A comparative analysis of word problems in selected United States and Russian first grade textbooks
The purpose of this study was to explore word problems as a subject matter in mathematics textbook curricula. The motivation for the study derived from the following evidence: (a) American students find some word problems are more difficult than others (Garcia, Jimenez, & Hess, 2006; Riley & Green, 1988; Stern, 2001), and (b) one of the possible mediators in students' word problem-solving performances is a limited exposure to some types of problems due to content characteristics of arithmetic textbooks (Cai & Watanabe, 2002; Fujita & Jones, 2003; Haggarty & Pepin, 2003; Tomroos, 2004).

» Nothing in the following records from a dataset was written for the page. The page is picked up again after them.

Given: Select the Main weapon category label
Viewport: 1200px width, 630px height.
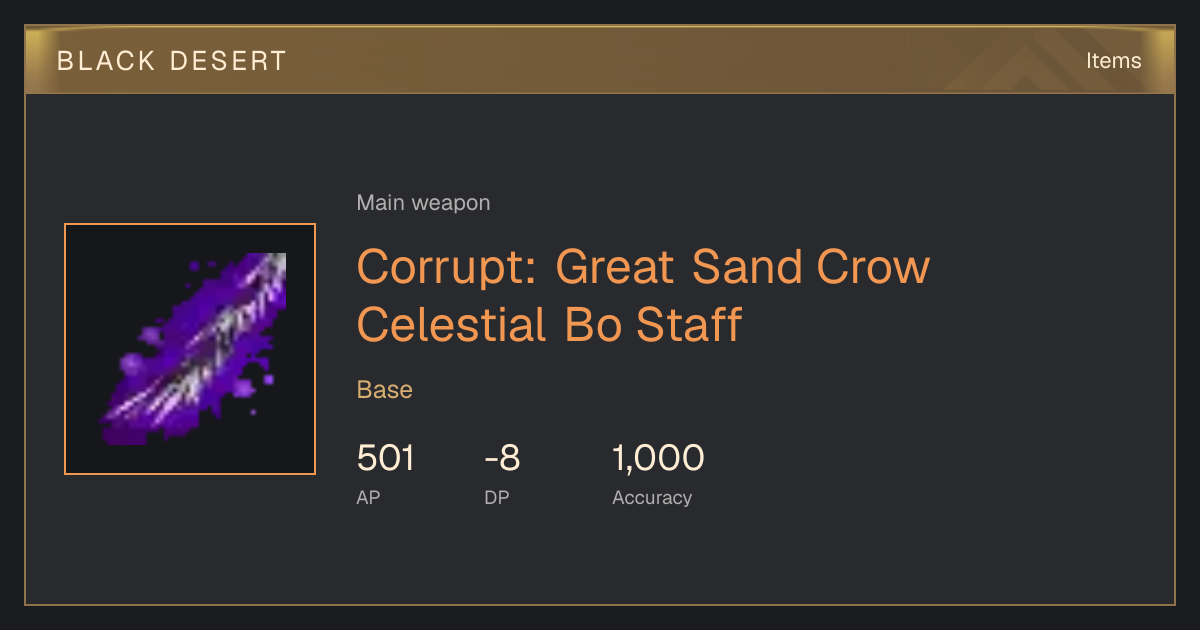Looking at the screenshot, I should [423, 203].
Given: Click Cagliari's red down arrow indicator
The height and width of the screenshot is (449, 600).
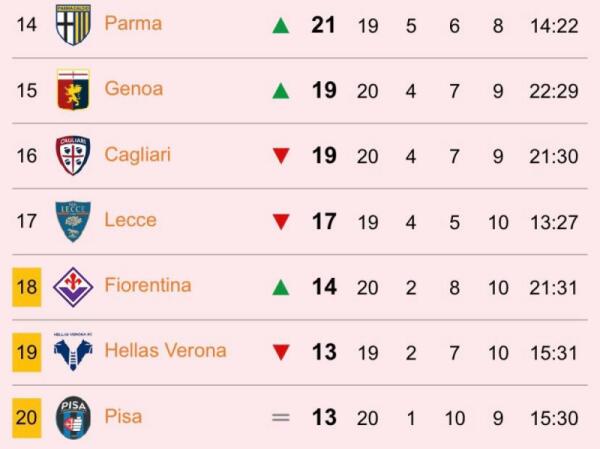Looking at the screenshot, I should pyautogui.click(x=281, y=156).
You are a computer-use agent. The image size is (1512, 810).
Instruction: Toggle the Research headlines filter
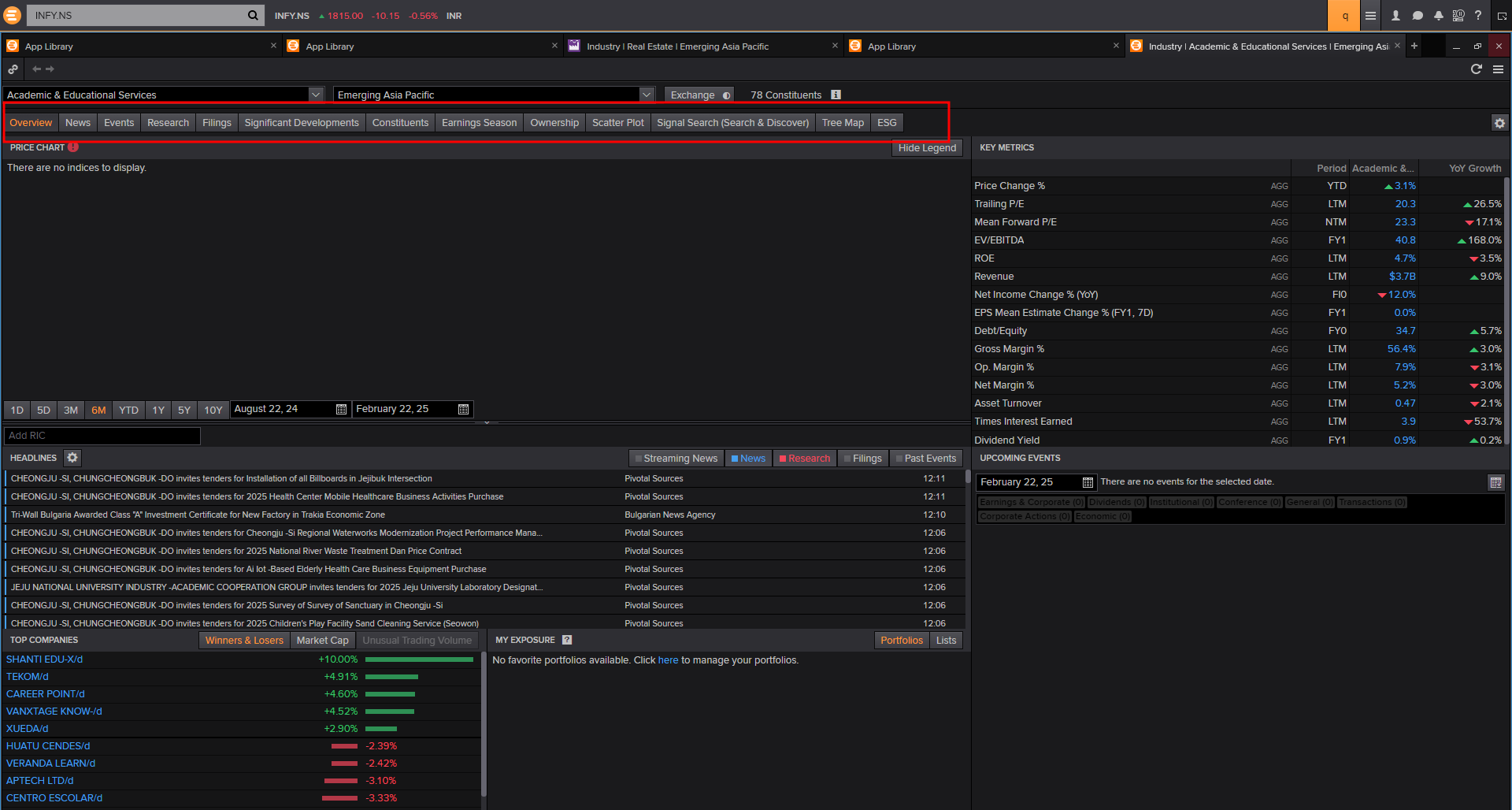[804, 459]
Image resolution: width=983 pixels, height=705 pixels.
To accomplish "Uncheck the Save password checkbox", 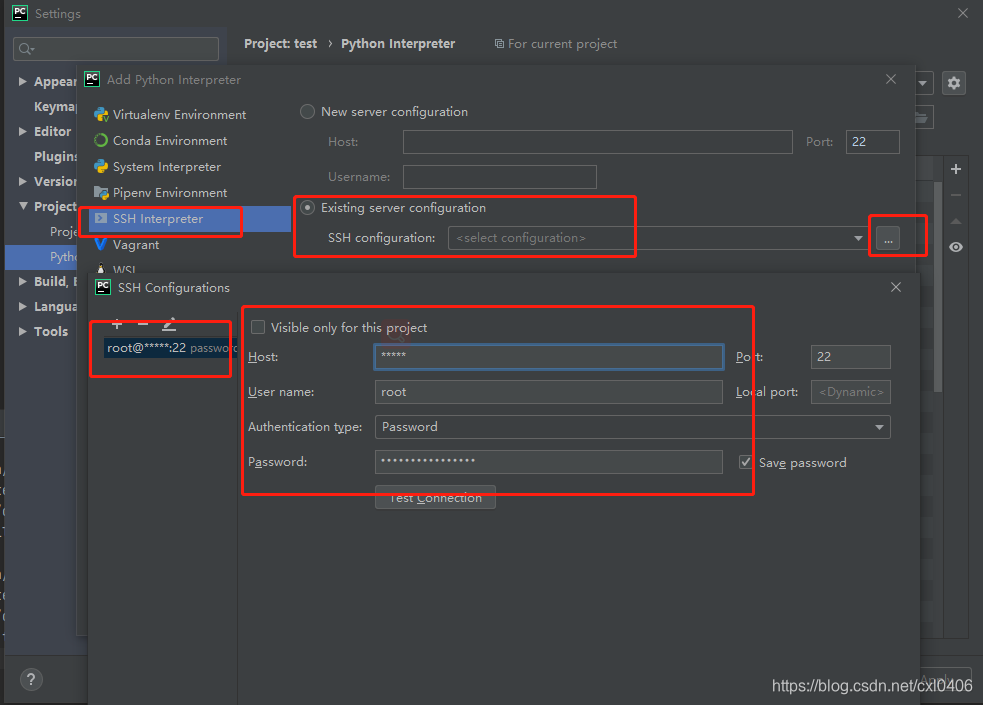I will pos(745,462).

An enriched classification of word problems (Grishchenko, 2008) was used to compare word problems across several American and Russian textbook series. Changes in first-grade word problem curricula that occurred over the last 20 years (i.e., since research conducted by Stigler et al., 1986) were identified.
Analysis revealed a diversity of word problems existing in both U.S. and Russian textbooks. The texts differ in number of problems and problem distribution across each category. Although U.S. textbooks may differ in appearance and organization, most of them are similar in their word problem curricula; i.e., in word problem distribution within the content and number of problems, which has more than doubled in the past 20 years. Russian textbooks contain more word problems (both in quantity and in variety) than American books.
This research provides insight into the word problem topic in U.S. textbooks and contributes to the research base on addition/subtraction word problem teaching and learning. It also illuminates the critical need to create equal opportunities in arithmetic word problem solving for all students.